Q: Would a bill in Congress require looking into possible reparations for slavery?
A: Such a bill exists but President Obama has nothing to do with it, contrary to what a chain e-mail implies.
FULL QUESTION
Please check this out. Thanks
Didn’t take long, did it? —THIS IS A REAL BILL
Commission to Study Reparation Proposals for African-Americans Act (Introduced in House)
HR 40 IH
111th CONGRESS
1st Session
H. R. 40. . . [Message truncated]
FULL ANSWER
We’ve had several queries about this claim, starting in early February not long after President Barack Obama was inaugurated. Some versions of the e-mail maintain (falsely) that a bill to investigate possible reparations for slavery was part of the new administration’s stimulus legislation. All carry the subject line "It didn’t take long, did it?" implying none too subtly that Obama, motivated by race, is somehow behind it. He isn’t.
The fact is that Rep. John Conyers, a Detroit Democrat, has introduced a version of this bill in every Congress since 1989. Back then, Obama was a law student. As Conyers noted in remarks he inserted into the Congressional Record when he introduced the measure most recently, "This 111th Congress marks the 20th anniversary of this bill’s introduction." That was Jan. 6, two weeks before Obama was sworn in.
The measure would set up a seven-member commission with an $8-million budget to examine the legacy of slavery and make recommendations to Congress regarding "appropriate remedies." These would specifically include "whether the Government of the United States should offer a formal apology" and whether "any form of compensation to the descendants of African slaves is warranted." The bill would also "acknowledge the fundamental injustice, cruelty, brutality, and inhumanity of slavery in the United States."
Conyers first introduced the bill not long after Congress in 1988 enacted a law that apologized for the internment of Japanese Americans during World War II and provided a $20,000 cash payment to each surviving former internee. He has said the commission he seeks is no different from the one that that led to reparations for Japanese Americans, but he says that the "remedies" mentioned in his bill wouldn’t necessarily "equate to monetary compensation" for descendants of slaves.
So far Conyers’s bill has gone nowhere. It was referred to a House subcommittee on Feb. 9, and there it still sits with no hearings or votes scheduled. Besides Conyers, it has four co-sponsors.
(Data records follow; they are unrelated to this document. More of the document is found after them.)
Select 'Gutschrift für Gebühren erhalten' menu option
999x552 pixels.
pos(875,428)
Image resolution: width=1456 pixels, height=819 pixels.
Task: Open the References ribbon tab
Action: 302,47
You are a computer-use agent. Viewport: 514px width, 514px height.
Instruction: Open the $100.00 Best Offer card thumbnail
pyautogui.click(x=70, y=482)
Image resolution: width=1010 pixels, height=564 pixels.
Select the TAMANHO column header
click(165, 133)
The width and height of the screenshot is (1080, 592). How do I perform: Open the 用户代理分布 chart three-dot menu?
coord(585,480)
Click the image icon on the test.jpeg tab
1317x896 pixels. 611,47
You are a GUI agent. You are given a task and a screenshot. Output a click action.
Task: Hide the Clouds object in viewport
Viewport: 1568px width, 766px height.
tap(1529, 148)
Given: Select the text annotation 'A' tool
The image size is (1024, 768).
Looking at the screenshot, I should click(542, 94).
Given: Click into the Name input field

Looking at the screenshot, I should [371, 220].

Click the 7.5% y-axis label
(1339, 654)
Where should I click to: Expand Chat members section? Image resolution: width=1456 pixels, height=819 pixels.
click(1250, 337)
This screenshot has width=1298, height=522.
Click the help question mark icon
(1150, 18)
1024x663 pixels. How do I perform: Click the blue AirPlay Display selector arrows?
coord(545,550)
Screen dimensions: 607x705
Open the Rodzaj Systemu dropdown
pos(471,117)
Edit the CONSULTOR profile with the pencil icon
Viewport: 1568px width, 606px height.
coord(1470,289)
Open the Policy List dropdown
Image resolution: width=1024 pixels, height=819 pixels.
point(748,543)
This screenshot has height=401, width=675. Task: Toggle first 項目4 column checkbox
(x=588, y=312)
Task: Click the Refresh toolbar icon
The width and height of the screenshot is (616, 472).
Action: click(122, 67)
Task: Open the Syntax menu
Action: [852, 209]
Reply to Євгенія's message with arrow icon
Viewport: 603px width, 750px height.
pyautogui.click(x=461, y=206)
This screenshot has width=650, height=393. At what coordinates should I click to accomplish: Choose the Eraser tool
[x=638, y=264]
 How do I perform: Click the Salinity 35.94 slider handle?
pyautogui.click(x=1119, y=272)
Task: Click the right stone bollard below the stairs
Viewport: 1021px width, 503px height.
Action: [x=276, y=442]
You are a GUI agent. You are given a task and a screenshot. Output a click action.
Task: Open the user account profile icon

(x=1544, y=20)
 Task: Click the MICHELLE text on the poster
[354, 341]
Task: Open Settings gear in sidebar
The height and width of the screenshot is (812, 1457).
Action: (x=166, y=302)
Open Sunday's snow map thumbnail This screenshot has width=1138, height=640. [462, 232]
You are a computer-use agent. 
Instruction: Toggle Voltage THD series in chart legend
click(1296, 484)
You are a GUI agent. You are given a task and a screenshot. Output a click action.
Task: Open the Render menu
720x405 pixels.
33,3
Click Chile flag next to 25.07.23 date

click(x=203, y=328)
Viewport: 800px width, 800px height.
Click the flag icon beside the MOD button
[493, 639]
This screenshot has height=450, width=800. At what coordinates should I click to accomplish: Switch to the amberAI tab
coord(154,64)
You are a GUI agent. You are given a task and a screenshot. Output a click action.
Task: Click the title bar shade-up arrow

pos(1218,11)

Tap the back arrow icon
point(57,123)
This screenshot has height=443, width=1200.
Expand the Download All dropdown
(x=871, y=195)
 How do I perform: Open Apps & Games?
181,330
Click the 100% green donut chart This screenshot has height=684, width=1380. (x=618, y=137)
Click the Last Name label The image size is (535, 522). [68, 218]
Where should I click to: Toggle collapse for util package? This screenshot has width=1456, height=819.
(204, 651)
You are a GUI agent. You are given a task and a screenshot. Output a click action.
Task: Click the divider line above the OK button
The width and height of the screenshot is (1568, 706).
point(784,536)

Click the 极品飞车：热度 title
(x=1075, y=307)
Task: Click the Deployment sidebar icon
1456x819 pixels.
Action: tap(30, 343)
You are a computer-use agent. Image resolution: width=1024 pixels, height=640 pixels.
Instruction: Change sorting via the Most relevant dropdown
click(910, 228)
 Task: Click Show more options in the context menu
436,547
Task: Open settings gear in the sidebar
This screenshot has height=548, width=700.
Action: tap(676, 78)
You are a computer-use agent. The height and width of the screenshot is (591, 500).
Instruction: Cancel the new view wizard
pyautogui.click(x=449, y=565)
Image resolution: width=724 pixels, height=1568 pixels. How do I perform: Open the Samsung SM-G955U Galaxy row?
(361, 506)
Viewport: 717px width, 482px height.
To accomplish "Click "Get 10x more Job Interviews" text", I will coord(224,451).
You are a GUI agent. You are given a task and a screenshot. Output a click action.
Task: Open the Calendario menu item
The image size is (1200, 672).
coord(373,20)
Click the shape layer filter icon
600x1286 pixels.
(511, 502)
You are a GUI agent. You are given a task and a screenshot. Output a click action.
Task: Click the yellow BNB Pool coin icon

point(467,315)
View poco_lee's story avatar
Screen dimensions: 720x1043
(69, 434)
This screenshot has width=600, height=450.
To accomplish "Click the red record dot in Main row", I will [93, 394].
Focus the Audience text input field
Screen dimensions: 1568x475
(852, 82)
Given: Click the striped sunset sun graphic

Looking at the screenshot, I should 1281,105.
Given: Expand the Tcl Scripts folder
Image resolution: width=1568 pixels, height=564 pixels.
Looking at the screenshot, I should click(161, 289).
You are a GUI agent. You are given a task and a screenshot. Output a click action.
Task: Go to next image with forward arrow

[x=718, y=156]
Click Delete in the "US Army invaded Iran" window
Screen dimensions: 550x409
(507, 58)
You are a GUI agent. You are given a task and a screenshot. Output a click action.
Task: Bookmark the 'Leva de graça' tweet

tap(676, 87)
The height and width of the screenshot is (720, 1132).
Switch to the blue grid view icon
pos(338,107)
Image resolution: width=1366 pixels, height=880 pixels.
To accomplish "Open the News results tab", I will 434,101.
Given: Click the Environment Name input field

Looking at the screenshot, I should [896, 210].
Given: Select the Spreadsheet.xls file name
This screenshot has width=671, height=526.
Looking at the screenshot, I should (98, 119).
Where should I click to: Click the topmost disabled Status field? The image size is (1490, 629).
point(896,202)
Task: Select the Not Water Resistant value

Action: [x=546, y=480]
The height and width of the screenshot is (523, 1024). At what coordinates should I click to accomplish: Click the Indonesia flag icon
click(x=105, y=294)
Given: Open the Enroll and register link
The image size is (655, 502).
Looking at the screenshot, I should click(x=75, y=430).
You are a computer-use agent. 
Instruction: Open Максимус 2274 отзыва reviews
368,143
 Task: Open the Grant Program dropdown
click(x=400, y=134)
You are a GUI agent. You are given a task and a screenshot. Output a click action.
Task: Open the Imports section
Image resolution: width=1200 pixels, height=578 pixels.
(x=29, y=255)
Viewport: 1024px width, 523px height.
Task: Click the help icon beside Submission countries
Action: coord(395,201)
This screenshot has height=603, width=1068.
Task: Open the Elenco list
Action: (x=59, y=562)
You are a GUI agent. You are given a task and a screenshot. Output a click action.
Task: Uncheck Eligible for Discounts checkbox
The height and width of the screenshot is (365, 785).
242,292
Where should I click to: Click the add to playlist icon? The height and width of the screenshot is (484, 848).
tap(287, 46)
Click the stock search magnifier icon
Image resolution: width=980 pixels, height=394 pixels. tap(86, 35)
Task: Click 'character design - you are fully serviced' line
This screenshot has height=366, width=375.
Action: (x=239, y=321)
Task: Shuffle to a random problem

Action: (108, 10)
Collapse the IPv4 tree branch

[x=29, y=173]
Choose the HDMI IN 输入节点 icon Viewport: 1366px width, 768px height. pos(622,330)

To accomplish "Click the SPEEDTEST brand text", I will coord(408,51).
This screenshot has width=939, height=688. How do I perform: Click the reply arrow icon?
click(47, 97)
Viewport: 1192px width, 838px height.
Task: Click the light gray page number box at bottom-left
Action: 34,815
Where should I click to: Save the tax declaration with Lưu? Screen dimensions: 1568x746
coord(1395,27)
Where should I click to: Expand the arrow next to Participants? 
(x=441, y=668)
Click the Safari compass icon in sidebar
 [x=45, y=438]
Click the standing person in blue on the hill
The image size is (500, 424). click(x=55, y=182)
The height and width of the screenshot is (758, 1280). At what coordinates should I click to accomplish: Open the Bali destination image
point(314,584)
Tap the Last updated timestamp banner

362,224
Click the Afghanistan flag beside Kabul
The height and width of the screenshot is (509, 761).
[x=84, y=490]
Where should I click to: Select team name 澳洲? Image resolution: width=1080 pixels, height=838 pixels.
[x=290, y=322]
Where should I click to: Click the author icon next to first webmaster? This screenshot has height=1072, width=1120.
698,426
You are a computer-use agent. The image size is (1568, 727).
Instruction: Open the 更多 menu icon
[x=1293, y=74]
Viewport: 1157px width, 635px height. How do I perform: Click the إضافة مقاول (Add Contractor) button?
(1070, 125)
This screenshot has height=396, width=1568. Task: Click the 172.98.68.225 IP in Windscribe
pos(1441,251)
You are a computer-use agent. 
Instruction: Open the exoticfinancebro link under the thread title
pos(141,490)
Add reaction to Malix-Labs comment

The high point so far for this legislation came in December 2007, when hearings on the bill took place before the House Subcommittee on the Constitution, Civil Rights, and Civil Liberties. It was the first time the bill had received a public hearing. Nevertheless, the measure later died in the subcommittee without advancing to the full House Judiciary Committee, of which Conyers is chair.
Obama’s Position
Obama hasn’t endorsed the reparations idea. During a presidential primary debate on CNN July 24, 2007, he suggested that he favored spending to improve education instead.
CNN’s Anderson Cooper: Senator Obama, your position on reparations?
Obama: I think the reparations we need right here in South Carolina is investment, for example, in our schools. I did a . . .I did a town hall meeting in Florence, South Carolina, in an area called the corridor of shame. They’ve got buildings that students are trying to learn in that were built right after the Civil War. And we’ve got teachers who are not trained to teach the subjects they’re teaching and high dropout rates.
We’ve got to understand that there are corridors of shame all across the country. And if we make the investments and understand that those are our children, that’s the kind of reparations that are really going to make a difference in America right now.
When Cooper asked all eight of the Democratic presidential candidates whether any of them favored reparations, only Rep. Dennis Kucinich said yes: "I am. The Bible says we shall be and must be repairers of the breach. And a breach has occurred."
-Brooks Jackson
Sources
U.S. House. "H. R. 40." (as introduced 6 Jan 2009.)
U.S. Congressional Record. 6 Jan 2009: E9.
CNN/YouTube Presidential Debate. Transcript. 24 Jul 2007.